_TÂCHE ÉNONCÉE A_: D'après l'article sur le roman « Manituana », pourquoi une ambassade est-elle envoyée à Londres auprès du roi George III d'Angleterre ?
_TÂCHE ÉNONCÉE B_: Dans les rangées qui suivent le texte, recopiez à l'identique les lignes allant de celle qui contient « The width and » jusqu'à celle qui contient « pyautogui.click(x=144, y=26) », ces deux lignes comprises.

_TEXTE EXTRAIT_:

━━━━━━━━━━━━━━━━

Les Indiens de Wu Ming débarquent en France

Les Indiens de Wu Ming débarquent en France

"Manituana" est le premier roman de Wu Ming. En utilisant le canular et la supercherie littéraires, ce collectif de 5 écrivains italiens, en débarquant dans la littérature hexagonale sans tambour ni trompettes, ne manquera pas de bouleverser les codes germanopratins. Leur première œuvre de fiction est déjà très commentée sur les blogs français.

1775 : dans la vallée mohawk, non loin de la frontière canadienne, 6 tribus d’indiens iroquois ont tissé des liens de sang avec des Écossais et des Irlandais, et voient avec inquiétude leurs terres ancestrales menacées par l’avidité des colons qui veulent se libérer de la tutelle britannique. Mais ne vaut-il pas mieux "un despote à mille milles que mille despotes à un mille" ? Une ambassade est envoyée à Londres auprès du roi George III d’Angleterre, pour renouveler l’alliance avec la couronne. Cette histoire de Wu Ming, pseudonyme d’un groupe de 5 auteurs italiens aux livres collectifs ambitieux, best-sellers en Italie, est déjà traduite en allemand et en anglais.

Ainsi commence le long voyage spatio-temporel qu’ont entrepris 5 écrivains italiens avec "Manituana", qui transporte le lecteur sur les sentiers et dans les villages de la grande nation iroquois, avant la guerre d’Indépendance américaine. C’est le récit de la gestation du monde moderne. Aurait-elle pu en donner un autre ? Ce livre est plus qu’un roman de cow-boys et de peaux-rouges, de méchants indiens coupeurs de scalps contre de bons colons européens civilisateurs… Et ce n’est pas non plus les bons indiens contre les méchants américains. Les atrocités surgissent de toute part !

━━━━━━━━━━━━━━━━

_RANGÉES AFFICHÉES_:
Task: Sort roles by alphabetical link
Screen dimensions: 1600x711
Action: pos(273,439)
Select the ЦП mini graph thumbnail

━━━━━━━━━━━━━━━━

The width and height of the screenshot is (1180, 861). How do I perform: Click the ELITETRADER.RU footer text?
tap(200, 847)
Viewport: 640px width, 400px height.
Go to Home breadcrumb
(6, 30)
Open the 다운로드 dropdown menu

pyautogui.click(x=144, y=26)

━━━━━━━━━━━━━━━━

_RÉSULTAT OBTENU A_: Une ambassade est envoyée à Londres auprès du roi George III d'Angleterre pour renouveler l'alliance avec la couronne.

_RÉSULTAT OBTENU B_:
The width and height of the screenshot is (1180, 861). How do I perform: Click the ELITETRADER.RU footer text?
tap(200, 847)
Viewport: 640px width, 400px height.
Go to Home breadcrumb
(6, 30)
Open the 다운로드 dropdown menu

pyautogui.click(x=144, y=26)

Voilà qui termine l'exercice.